1. As stated in Technical specification (TS) 3.4.17 Bases, Davis-Besse Nuclear Power Station (DBNPS), Unit 1, (FENOC, the licensee) uses the Nuclear Energy Institute (NEI) 97-06," Steam Generator [SG] Program Guidelines", and the Electric Power Research Institute (EPRI) guidelines referenced therein, to establish the content of the SG Program required by the DBNPS TS. The structural integrity performance criteria that are established to prevent tube burst, are addressed in Section 3.2 of the EPRI SG Integrity Assessment Guidelines. This section states, in part:

A structural limit is established from the mean (best estimate) regression relationship for tube failure for the conditions defined by the SIPC. The condition monitoring [CM] limit is obtained by modifying the structural limit to account for the uncertainties associated with the tube failure regression model, material properties, and the NDE [non-destructive examination] system. The repair limit and OA [operational assessment] limit are obtained by further modification to consider degradation growth, and require that flaws on tubes remaining in service at the beginning of cycle satisfy the structural integrity performance criterion over the next inspection interval.

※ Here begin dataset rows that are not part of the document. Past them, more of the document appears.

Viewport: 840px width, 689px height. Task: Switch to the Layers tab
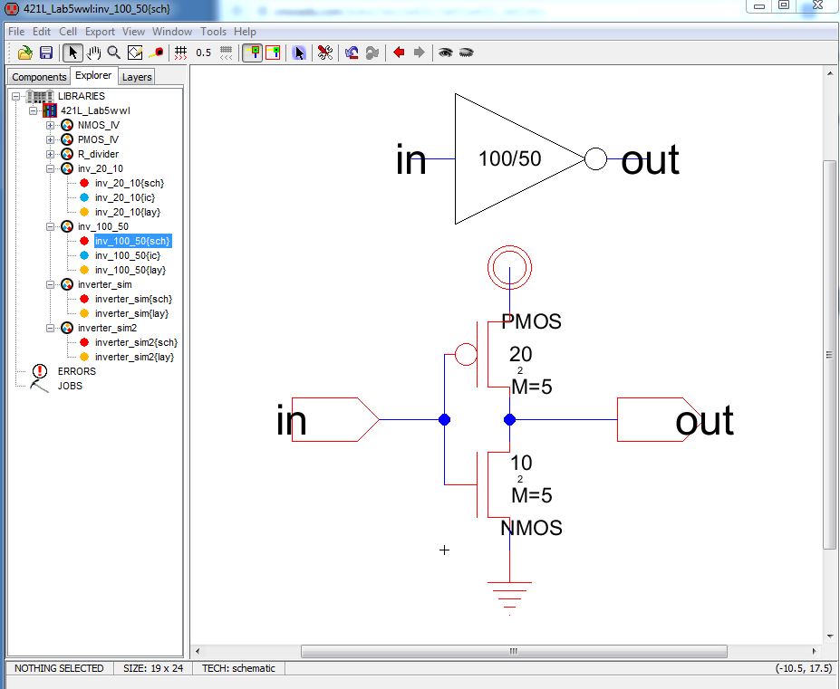pyautogui.click(x=137, y=77)
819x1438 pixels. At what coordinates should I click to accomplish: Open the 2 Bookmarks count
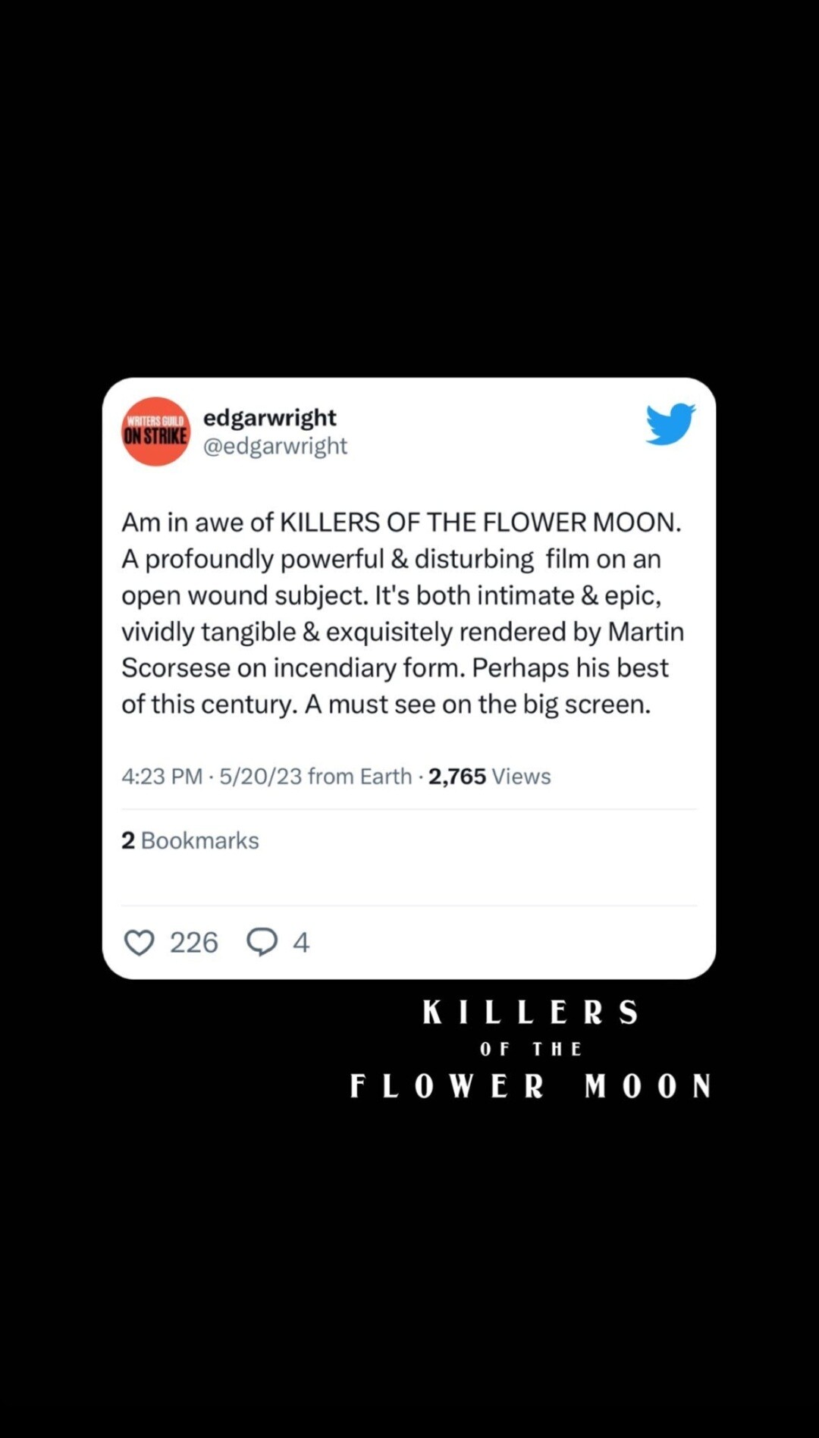tap(190, 840)

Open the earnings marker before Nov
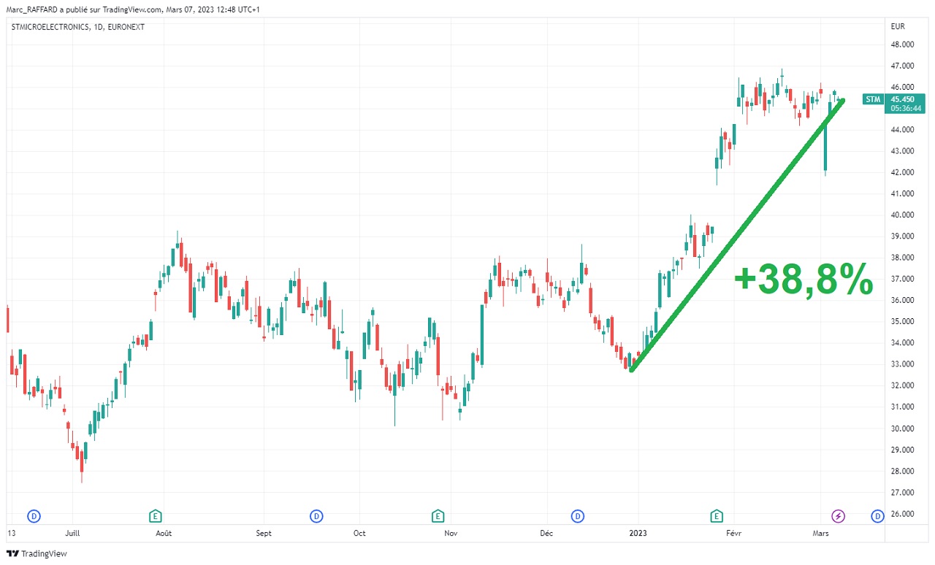438,516
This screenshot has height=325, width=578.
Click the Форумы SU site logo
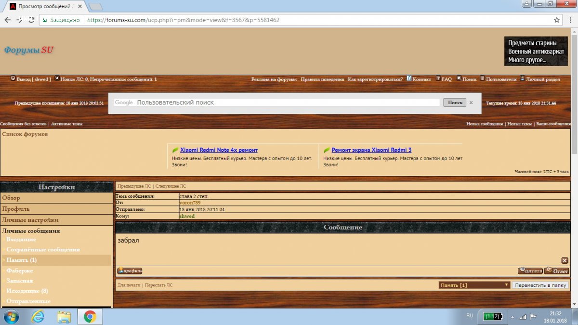[29, 50]
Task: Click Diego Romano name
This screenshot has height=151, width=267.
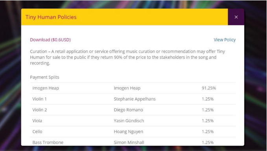Action: [x=129, y=110]
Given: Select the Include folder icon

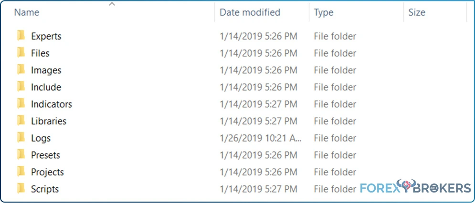Looking at the screenshot, I should (x=21, y=87).
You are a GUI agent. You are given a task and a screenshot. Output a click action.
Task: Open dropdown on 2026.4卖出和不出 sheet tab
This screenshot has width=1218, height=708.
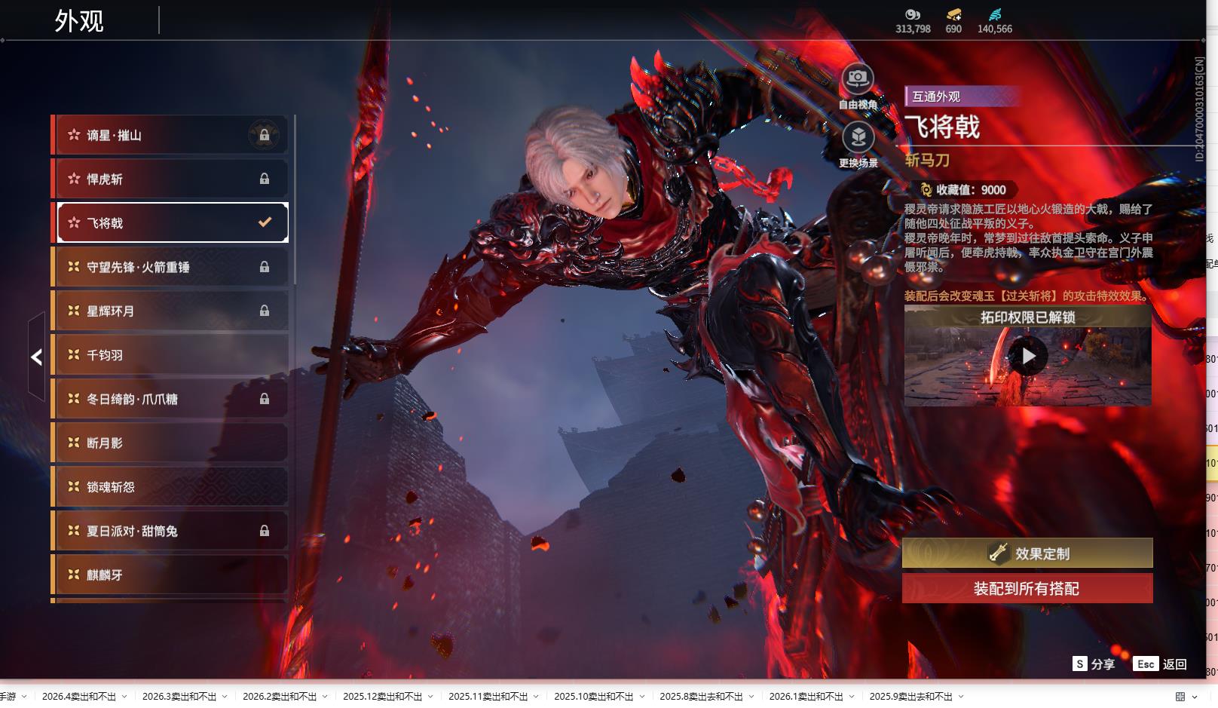(x=124, y=697)
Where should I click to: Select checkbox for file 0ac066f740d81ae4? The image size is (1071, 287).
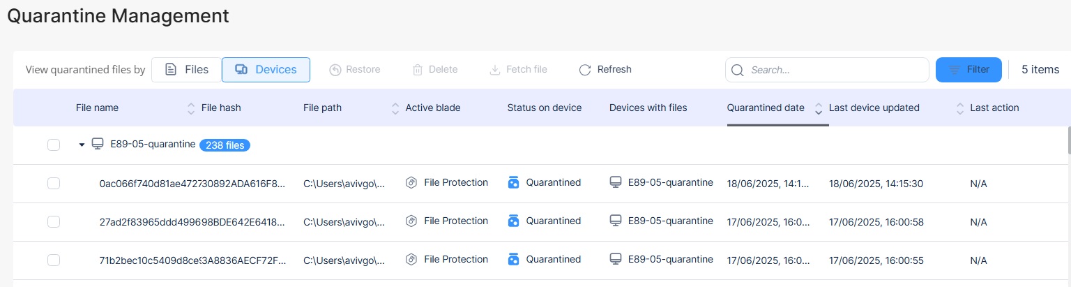(54, 183)
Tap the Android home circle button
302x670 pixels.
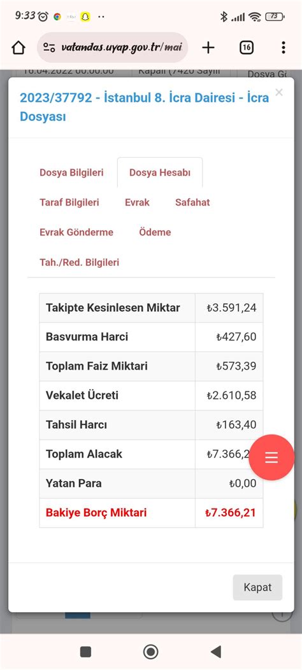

Discuss how TSs 3.4.17 and 5.5.8 will ensure that the condition monitoring and OA examinations will account for uncertainties associated with the tube failure regression model, material properties, and the NDE system, in accordance with the SG Program that you are required to establish per TS 5.5.8.

Background

In its application, the licensee stated that the new SGs have different dimensions, materials, and thermal performance from that of the original SGs, and because of these differences a revision to the TS is required. TS 3.7.18 requires SG water level restrictions based on preserving the initial condition assumptions for the SG inventory used in the main steam line break (MSLB) analyses presented in the updated safety analysis report (USAR). The four restrictions in TS 3.7.18 are based on the specific physical design characteristics and dimensions of the SGs.

FENOC is proposing to revise this TS so that it addresses the new physical design characteristics of the new SGs.

Enclosure

-2 In addition, the licensee stated:

The proposed new [TS 3.7.18] curve was developed using the same methodology that was used for developing the original curve, but the supporting analyses are based on the dimensions and thermal performance of the replacement SGs. The existing USAR MSLB analysis remains bounding. To provide the technical bases for the proposed LCO [limiting condition for operation]

3.7.18.b, c, and d, requirements, calculations were performed using the same methodology as that used in the original calculations.

2. Describe the methodology and provide a summary of the analysis that was used to develop the new TS 3.7.18 curve.
3. Describe the methodology and provide a summary of the analysis that was used to perform the calculations for LCO 3.7.18.b, c, and d.
4. Chapter 15.5 of the USAR reference 56 is BAW-1 0193PA, "RELAP5/MOD2-B&W for Safety Analysis of B&W Designed Pressurized Water Reactors," Rev 0, January 2000.

BAW-1 0193(P)(A), Appendix A, Table A 1, lists those accidents and transients that are modeled using the modeling scheme illustrated in Figure A 1 of the report. Appendix A of the report, Section A 1.1, also provides a general statement regarding the dominant characteristics, which could be affected by a SG replacement, that are essential in determining how to use the Figure A 1 model.

Provide a disposition for each Appendix A, Table A 1 of BAW-1 0193PA, of these events that summarizes the impact that the new SG inventory would have on the consequences postulated for each event.